The video includes a clip of a railway station where people are targeted by the device because they stop moving around and stand still. At a railway station. In the UK. Where waiting for trains is an unpredictable event at best. If your train is late, keep moving. Practise your Morris dancing or something but don't stand still.

It's designed to spot 'anomalous behaviour' which the system self-defines after watching for a while to see how most people behave. Once it's done that, anyone with a limp or a twitch will be spotted as a non-conformist and the security operator alerted. Now, we'd all like to think that the security operator would just dismiss that as someone with a limp or a twitch and tell the machine not to be so silly. Unfortunately, common sense has been systematically eradicated to the point where any public servant has theirs surgically removed as soon as they are employed. The machine points you out, the operator will call security. Every time.

If you have a rucksack while all around you are people with briefcases - gotcha. You're a deviant. You must make no attempt to be different or you'll be checked and rechecked all day, every day, until they force you to assimilate.

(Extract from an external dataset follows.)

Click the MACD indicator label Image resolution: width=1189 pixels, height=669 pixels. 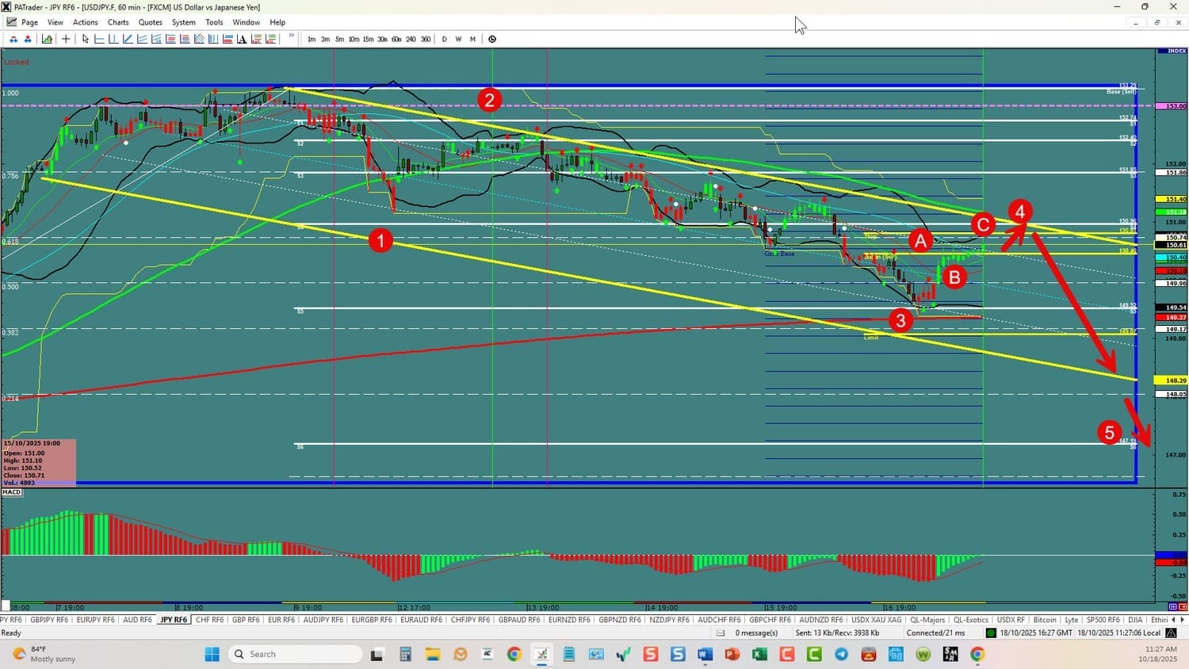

Damn, I haven't finished writing this and it's already more of a documentary than fiction!

Keep moving. No loitering. Big Brother is watching you.

9 comments:

JuliaM said...

Why am I suddenly thinking of the final scene in that remake of 'Invasion of the Bodysnatchers' (the Donald Sutherland one)?

JohnRS said...

It's not sci-fi or even very far from being a working system. I've seen demos of this technology (from another source) that highlights individuals behaving in an unusual manner and also spots objects being left or abandoned (e.g. bags etc).

It's all very simple to implement now - after all the CCTV is already there, all you do is run the TV signal through the analyser and it's done.

Leg-iron said...

JuliaM - I've been thinking of that scene a lot lately. There's a lot of screaming and pointing going on now.

JohnR - the next stage will be laser targeting systems and machine guns on the cameras. For the safety of security service personnel, in case some tourist blows them up.

The Filthy Engineer said...

Bye the way. The days of our E cigarettes are maybe numbered. There's no revenue in them.

http://niklowe.blogspot.com/2010/02/so-now-they-come-for-e-smokers.html

Just thought you should know.

Sir Henry Morgan said...

Just wait until millions of us know what it is that alerts the system. They'll never cope with us.

My brother (in Australia) and I already load all our emails and skype messages with key words. More and more people are going to be doing this sort of stuff. Force them to spend time on inoccuous stuff - they'll soon run out of resources.

Sir Henry Morgan said...

Bin Laden bomb nuclear 9/11, princess di, MI5

That'll do for now - should attract the attention of the key-word system that'll mark this down for human attention. Christ (Oooh, that's a good one - Mohammed, Islam, muslims) I hate the bastards.

Ayrdale said...

I agree with Sir H., monkey wrenching will be relatively easy, as will decoys. But the pervasive CCTV and communication monitoring is coming, to a living room near you...

Leg-iron said...

Could we be convinced to allow cameras into our homes? Already done.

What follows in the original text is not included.